In a typically Ovidian change of register, this highly worked passage is the prelude to some smart and sharply observed social realism, as we move from the shores of mythology to the dining rooms of imperial Rome. Take care not to drink too much, Ovid advises, but use the wine that is set before you as an instrument in your courtship. Wine will allow you to insinuate your passion to the woman you love: "Here you may say many things by innuendo, so that she may feel that they are said to her, and you may trace light flatteries in thin characters of wine ("Blanditiasque leves tenui perscribere vino"), so that on the table she may read herself your mistress." The rituals of drinking, too, create openings for delicate compliments and significant gestures:
Fac primus rapias illius tacta labellis
Pocula, quaque bibet parte puella, bibas.
Ensure you are the first to seize the cup her lips have touched,
And drink from the spot from which she drank.

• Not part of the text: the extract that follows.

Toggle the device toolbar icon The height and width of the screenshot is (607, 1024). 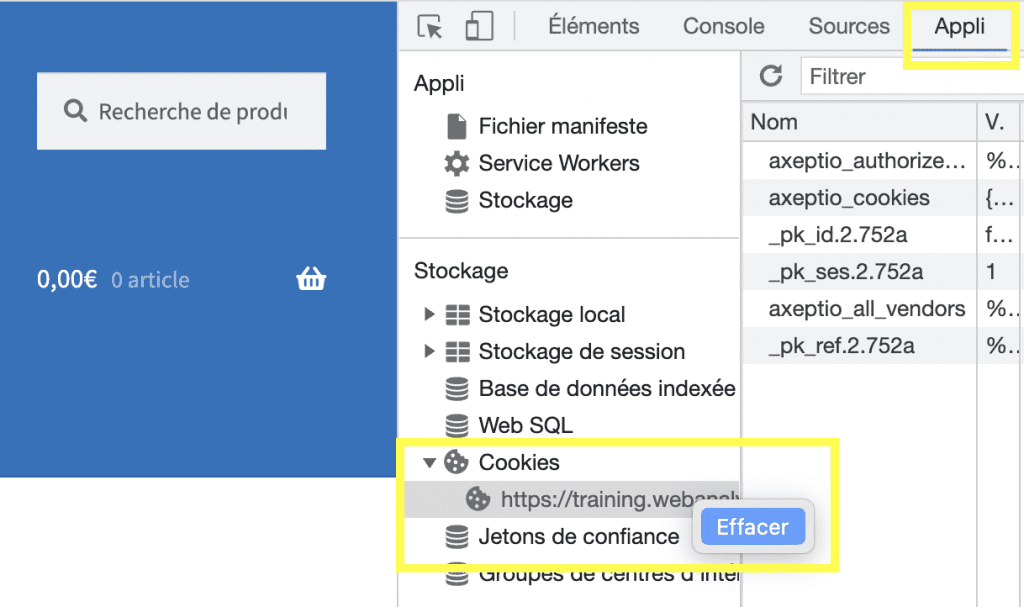point(480,27)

Wine may be a shield for the lover as well as a sword. Wary husbands can be disarmed by drink, Ovid tells us. And when it comes to elopement, here again wine is the lover's friend — although on this occasion it would be wasteful to use up your best vintages:
Fallitur et multo custodis cura Lyaeo,
Illa vel Hispano lecta sit uva iugo
A guardian's watchfulness will be deceived by much wine,
Even though the grapes were gathered on Spanish slopes
Spanish wine was not greatly esteemed in imperial Rome.